Related: How is the curl of the electric field possible?
According to my information:
$$\nabla \times \frac{\hat{r}}{{|\mathbf{r}|}^2} = 0 $$
for all $\mathbf{r}$ ( including $\mathbf{r}=0$; compare with $\nabla \frac{\hat{r}}{{|\mathbf{r}|}^2} = 4 \pi \delta(|\mathbf{r}|)$ that is zero except when $\mathbf{r}=\mathbf{0}$ ).

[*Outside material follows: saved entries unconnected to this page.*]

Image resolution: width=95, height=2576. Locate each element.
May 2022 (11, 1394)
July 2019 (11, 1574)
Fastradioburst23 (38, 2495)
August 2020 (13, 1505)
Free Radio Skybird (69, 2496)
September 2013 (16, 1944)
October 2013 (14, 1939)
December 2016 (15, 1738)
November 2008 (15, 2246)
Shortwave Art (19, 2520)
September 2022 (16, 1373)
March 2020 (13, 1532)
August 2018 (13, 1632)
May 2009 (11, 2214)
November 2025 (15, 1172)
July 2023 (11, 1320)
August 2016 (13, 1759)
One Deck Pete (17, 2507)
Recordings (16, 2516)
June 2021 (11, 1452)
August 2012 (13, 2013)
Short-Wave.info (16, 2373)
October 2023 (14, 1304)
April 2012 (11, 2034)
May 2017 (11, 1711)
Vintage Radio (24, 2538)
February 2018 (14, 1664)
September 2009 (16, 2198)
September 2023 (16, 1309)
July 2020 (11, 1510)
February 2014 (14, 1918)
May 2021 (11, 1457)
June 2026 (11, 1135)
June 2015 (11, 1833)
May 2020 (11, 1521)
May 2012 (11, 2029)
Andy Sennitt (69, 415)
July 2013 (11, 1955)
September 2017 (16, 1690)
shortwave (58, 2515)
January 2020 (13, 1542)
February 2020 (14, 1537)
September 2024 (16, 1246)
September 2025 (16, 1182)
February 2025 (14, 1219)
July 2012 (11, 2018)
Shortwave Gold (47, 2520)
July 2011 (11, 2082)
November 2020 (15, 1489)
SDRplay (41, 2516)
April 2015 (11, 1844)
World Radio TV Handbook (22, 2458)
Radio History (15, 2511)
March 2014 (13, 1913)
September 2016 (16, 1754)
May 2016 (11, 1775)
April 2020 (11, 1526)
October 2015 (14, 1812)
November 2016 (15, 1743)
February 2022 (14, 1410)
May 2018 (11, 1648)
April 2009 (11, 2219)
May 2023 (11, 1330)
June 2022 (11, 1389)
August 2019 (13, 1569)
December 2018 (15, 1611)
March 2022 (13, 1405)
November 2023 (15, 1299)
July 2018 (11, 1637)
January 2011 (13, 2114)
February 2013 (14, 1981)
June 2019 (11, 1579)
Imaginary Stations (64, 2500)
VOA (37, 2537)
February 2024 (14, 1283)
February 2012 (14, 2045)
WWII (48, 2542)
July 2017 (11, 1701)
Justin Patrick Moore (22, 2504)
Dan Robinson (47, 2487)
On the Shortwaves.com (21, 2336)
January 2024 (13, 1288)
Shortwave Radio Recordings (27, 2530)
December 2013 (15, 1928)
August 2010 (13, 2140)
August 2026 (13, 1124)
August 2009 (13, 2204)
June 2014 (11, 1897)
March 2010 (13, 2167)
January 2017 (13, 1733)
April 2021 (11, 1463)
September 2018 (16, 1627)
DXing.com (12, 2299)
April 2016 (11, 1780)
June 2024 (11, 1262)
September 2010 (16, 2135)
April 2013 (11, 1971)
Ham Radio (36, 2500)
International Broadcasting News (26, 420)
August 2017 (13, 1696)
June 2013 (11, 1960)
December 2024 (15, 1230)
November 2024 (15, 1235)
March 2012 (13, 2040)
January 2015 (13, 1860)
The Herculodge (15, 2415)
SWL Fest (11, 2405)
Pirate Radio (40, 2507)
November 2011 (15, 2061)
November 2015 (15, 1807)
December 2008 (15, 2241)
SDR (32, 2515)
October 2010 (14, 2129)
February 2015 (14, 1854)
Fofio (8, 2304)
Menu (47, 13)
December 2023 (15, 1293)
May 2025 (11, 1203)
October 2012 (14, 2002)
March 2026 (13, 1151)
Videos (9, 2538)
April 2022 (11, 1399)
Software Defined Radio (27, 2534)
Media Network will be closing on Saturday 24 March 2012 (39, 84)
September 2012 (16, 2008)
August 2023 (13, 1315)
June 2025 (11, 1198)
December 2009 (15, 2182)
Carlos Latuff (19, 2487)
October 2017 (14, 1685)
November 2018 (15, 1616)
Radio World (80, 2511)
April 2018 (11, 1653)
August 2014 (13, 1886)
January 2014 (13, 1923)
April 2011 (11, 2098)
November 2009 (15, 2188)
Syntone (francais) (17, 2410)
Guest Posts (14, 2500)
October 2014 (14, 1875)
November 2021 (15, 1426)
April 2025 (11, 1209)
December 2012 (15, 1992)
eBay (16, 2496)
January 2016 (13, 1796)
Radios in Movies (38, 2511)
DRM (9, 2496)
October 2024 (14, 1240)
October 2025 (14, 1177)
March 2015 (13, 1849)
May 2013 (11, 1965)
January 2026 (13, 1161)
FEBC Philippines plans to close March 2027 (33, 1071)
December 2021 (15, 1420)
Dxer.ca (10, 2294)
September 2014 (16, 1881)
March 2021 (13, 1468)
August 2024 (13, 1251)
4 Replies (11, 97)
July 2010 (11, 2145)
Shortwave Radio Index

As the electric field created by a single charge is proportional to $\frac{\hat{r}}{{|\mathbf{r}|}^2}$ and the field created by a discrete or continuous distributions of charges is a linear combination of the previous, it could (?) be inferred that, for all electric field:
$$\nabla \times \mathbf{E} = 0 $$
always, no matter if a) charges are in movement or b) charge is time dependent
That seems against to Faraday's law:
$$\nabla \times \mathbf{E} = – \frac{\partial}{\partial t} \mathbf{B} $$
please, what I'm missing ?
In other words, if we have a time dependent distribution of charges $\rho({\mathbf{r,t}})$:
$$ \mathbf{E(\mathbf{r,t})} = \int_{V'} \frac{1}{4 \pi {\epsilon}_0} \rho({ \mathbf{r',t}}) \frac{ \mathbf{r}-\mathbf{r'} }{|\mathbf{r}-\mathbf{r'}|^3} dV'$$
(replace integral by sum and $\rho$ by $q_i$ in case of punctual charges)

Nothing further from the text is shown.